Contents
Introduction
The repository has some features for analysis of its performance which are intended to help a developer identify opportunities for optimization. This page describes these features and how to use them.
Note that this page was written relative to a particular version of the repository code:
/vesta/vestasys.org/vesta/repos/85
If you haven't yet done so, it's probably best to start by reading the "Performance Tuning" section in the repository(8) man page.
Building with Performance Debug
Even when not turned on, the performance debug data recording features have some small negative impact on performance. For that reason, the performance debugging features are not compiled into the repository by default.
To enable them at build time, ./vesta/repos/perf_debug must be the value TRUE. The repository package has several top-level models whith names ending in "_perf.main.ves" which turn this feature on. Alternatively, you can add this to your top-level model:
. ++= [ vesta/repos/perf_debug = TRUE ];
This affects the repository build in two ways:
- It compiles the performance debug data recording features into the repository server itself.
- It causes three additional programs to be built:
vperfdebug is used to enable and disable the data recording
read_timing is used to analyze fine-grained timing data recorded during the processing of NFS transactions
read_lock_timing is used to analyze data record about the acquisition and release of two central locks
Recording Data
Once you're running a repository with the data recording features, you'll need to specifically enable them. This allows you to record data only during periods of interesting activity.
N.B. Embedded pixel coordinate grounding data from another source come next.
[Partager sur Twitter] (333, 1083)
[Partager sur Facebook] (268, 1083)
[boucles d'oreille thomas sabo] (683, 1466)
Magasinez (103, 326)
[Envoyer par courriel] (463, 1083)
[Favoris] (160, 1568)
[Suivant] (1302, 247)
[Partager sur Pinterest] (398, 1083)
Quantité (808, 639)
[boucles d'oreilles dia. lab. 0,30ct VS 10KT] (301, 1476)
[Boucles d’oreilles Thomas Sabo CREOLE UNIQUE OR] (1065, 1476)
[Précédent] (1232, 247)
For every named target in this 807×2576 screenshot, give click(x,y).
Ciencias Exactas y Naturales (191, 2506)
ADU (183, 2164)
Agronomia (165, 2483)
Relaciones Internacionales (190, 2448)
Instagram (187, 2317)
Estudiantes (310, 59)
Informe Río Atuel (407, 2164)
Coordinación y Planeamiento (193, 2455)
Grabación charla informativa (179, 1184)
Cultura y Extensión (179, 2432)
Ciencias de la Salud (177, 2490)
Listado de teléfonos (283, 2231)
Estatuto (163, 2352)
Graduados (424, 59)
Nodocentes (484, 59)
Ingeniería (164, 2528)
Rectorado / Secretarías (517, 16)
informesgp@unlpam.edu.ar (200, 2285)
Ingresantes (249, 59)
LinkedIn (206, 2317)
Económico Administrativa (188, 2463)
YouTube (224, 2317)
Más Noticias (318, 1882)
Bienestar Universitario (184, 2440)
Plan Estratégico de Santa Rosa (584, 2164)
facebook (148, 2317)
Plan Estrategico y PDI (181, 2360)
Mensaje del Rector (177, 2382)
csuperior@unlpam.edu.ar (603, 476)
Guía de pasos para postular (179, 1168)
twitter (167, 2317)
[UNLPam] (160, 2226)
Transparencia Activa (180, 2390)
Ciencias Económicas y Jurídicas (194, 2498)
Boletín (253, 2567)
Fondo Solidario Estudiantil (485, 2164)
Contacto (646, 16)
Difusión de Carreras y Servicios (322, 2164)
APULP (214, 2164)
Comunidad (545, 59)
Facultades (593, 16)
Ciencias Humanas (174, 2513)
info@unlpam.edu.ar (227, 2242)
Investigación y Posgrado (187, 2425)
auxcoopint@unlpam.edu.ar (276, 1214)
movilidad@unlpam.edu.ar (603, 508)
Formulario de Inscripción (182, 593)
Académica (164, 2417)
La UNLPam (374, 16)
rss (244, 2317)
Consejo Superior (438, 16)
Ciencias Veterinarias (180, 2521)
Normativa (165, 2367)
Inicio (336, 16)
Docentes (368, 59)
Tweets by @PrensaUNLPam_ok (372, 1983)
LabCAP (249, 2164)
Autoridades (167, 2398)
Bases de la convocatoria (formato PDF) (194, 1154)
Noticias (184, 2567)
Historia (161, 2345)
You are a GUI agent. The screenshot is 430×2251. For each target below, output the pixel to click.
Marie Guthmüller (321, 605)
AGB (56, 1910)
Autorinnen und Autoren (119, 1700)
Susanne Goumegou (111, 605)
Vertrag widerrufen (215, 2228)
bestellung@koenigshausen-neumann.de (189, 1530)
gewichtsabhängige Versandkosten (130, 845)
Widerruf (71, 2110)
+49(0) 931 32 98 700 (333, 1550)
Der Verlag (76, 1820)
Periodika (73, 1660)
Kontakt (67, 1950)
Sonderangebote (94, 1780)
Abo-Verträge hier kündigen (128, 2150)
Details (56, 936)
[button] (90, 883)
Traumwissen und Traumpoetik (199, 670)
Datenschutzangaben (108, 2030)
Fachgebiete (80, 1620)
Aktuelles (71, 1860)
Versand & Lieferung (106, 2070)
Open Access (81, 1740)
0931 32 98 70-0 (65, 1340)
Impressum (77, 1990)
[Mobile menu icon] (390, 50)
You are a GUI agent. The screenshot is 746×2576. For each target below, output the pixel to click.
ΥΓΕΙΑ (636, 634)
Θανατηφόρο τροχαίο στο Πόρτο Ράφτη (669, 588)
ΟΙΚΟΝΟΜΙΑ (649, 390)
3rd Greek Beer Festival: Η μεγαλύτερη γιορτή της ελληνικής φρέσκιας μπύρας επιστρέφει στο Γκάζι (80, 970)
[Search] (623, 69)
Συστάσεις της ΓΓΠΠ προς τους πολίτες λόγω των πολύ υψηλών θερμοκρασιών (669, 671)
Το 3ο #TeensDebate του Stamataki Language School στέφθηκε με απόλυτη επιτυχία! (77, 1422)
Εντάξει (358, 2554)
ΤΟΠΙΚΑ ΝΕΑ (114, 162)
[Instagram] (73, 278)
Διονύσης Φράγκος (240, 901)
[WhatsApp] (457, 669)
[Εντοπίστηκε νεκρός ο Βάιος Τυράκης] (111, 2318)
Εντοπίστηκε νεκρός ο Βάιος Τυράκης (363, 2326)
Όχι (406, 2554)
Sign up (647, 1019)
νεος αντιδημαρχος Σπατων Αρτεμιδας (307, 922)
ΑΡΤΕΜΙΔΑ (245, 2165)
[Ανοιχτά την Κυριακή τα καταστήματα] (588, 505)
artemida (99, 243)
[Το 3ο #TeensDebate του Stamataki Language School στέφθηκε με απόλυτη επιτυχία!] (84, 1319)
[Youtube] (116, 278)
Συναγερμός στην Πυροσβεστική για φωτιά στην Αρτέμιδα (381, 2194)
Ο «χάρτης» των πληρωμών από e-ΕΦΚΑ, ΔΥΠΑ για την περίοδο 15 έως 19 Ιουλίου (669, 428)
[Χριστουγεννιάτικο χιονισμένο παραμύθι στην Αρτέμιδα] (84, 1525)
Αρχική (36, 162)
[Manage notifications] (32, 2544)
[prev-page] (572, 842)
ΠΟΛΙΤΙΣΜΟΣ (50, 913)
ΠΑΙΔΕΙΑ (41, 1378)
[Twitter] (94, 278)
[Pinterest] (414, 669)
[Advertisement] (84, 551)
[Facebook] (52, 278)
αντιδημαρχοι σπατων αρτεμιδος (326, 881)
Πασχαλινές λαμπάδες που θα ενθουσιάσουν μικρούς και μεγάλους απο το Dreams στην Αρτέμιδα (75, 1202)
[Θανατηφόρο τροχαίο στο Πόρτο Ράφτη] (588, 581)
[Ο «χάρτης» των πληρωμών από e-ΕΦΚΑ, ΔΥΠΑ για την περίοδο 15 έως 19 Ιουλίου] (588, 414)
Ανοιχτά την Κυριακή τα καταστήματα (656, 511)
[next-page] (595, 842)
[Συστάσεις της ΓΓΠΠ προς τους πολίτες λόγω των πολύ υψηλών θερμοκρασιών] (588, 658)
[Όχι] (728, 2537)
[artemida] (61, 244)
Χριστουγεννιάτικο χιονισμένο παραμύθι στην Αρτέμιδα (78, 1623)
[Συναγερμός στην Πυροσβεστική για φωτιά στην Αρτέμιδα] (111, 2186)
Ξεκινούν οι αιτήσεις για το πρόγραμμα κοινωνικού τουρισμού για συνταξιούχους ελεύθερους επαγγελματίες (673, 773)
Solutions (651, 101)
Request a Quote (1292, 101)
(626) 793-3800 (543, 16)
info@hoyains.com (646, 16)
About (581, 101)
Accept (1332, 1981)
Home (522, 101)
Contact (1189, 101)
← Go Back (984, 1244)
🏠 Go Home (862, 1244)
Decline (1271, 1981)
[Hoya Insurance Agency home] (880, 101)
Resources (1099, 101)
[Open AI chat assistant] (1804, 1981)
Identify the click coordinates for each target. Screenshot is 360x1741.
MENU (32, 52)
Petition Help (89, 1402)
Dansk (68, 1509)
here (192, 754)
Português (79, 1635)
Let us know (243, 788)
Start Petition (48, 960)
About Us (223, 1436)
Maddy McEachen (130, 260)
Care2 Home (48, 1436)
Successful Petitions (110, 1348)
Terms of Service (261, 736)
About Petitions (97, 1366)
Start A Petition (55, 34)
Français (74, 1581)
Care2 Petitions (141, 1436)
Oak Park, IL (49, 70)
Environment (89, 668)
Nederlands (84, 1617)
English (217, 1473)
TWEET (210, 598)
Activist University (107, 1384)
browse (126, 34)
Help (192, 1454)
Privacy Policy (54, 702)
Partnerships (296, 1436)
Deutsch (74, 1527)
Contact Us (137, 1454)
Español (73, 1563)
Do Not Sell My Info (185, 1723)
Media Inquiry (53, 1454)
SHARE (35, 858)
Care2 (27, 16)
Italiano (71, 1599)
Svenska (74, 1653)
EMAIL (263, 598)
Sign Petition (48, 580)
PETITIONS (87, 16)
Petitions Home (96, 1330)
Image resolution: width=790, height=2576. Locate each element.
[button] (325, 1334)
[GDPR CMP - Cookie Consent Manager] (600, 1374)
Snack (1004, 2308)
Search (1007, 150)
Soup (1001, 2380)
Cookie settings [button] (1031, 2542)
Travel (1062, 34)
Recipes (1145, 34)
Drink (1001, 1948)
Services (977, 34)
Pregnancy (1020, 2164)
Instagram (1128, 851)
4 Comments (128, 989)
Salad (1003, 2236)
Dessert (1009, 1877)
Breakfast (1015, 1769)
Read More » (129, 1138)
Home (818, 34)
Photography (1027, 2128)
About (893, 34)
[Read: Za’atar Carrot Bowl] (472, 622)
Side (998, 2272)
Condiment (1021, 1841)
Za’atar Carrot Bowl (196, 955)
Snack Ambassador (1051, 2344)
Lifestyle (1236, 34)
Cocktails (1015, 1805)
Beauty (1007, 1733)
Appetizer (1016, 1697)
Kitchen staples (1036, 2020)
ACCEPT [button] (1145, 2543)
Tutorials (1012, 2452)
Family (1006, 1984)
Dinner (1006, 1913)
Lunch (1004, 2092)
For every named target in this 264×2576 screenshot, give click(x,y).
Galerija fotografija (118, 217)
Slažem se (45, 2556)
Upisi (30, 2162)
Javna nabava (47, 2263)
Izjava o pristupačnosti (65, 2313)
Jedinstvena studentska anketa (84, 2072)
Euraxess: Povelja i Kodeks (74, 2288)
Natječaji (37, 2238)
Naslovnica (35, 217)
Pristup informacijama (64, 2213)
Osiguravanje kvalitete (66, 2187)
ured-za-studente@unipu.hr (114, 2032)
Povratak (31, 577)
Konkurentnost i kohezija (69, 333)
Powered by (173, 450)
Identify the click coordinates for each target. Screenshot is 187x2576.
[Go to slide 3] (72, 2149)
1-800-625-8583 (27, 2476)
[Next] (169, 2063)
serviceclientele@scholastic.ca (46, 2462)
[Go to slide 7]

There are two types of data which can be recorded:
- Fine-grained timing of the processing of NFS calls. This helps to identify where the repository is spending time and why certain transactions are slow.
The timing of the acquisition and release of several central locks (StableLock, VolatileRootLock, and userGroup_lock).
Normally you want to record both types of data, but it is possible to enable and disable the recording of them independently.
To enable both types of data recording:
% vperfdebug -n -l Enabdled fine-graned NFS call timing Enabdled central lock timing
To disable the data recording:
% vperfdebug -N -L Disabdled fine-graned NFS call timing Disabdled central lock timing
(Note that enabling and disabling the performance data recording requires administrator access, so this must be done as vadmin, root, or vwizard.)
The timing data gets stored in files in sub-directories below [Repository]metadata_root. These directories have names which include the date, for example "timings.2005-12-04". Within these directories there are separate files for the two types of data recorded. Each thread gets its own file, and a new file is started periodically (by default once per hour, but this can be changed by setting [Repository]timing_file_minutes). The filenames include the process ID, the thread ID, and the hour and minute of the period which the file is for. Specifically, the filename format is:
"nfs_calls.pid_123.thread_456.HH_MM"
read_timing processes these files
"rwlocks.pid_123.thread_456.HH_MM"
read_lock_timing processes these files
Analyzing the Data
The recorded data is in a binary format (mainly to keep the repository from spending much time writing it). To get human-readable information out of it, you need to use the read_timing and read_lock_timing programs.
They each produce a text file containing a report and one or more files of input for gnuplot to generate graphs visualizing the data.
Here's how you run each of these tools:
read_timing [-o output_prefix] nfs_calls.file1 nfs_calls.file2 ...
- By default it creates files in the current directory beginning with "read_timing.out". Use the -o option to change this.
read_lock_timing [-o output_prefix] [-t slow_msecs] rwlocks.file1 rwlocks..file2 ...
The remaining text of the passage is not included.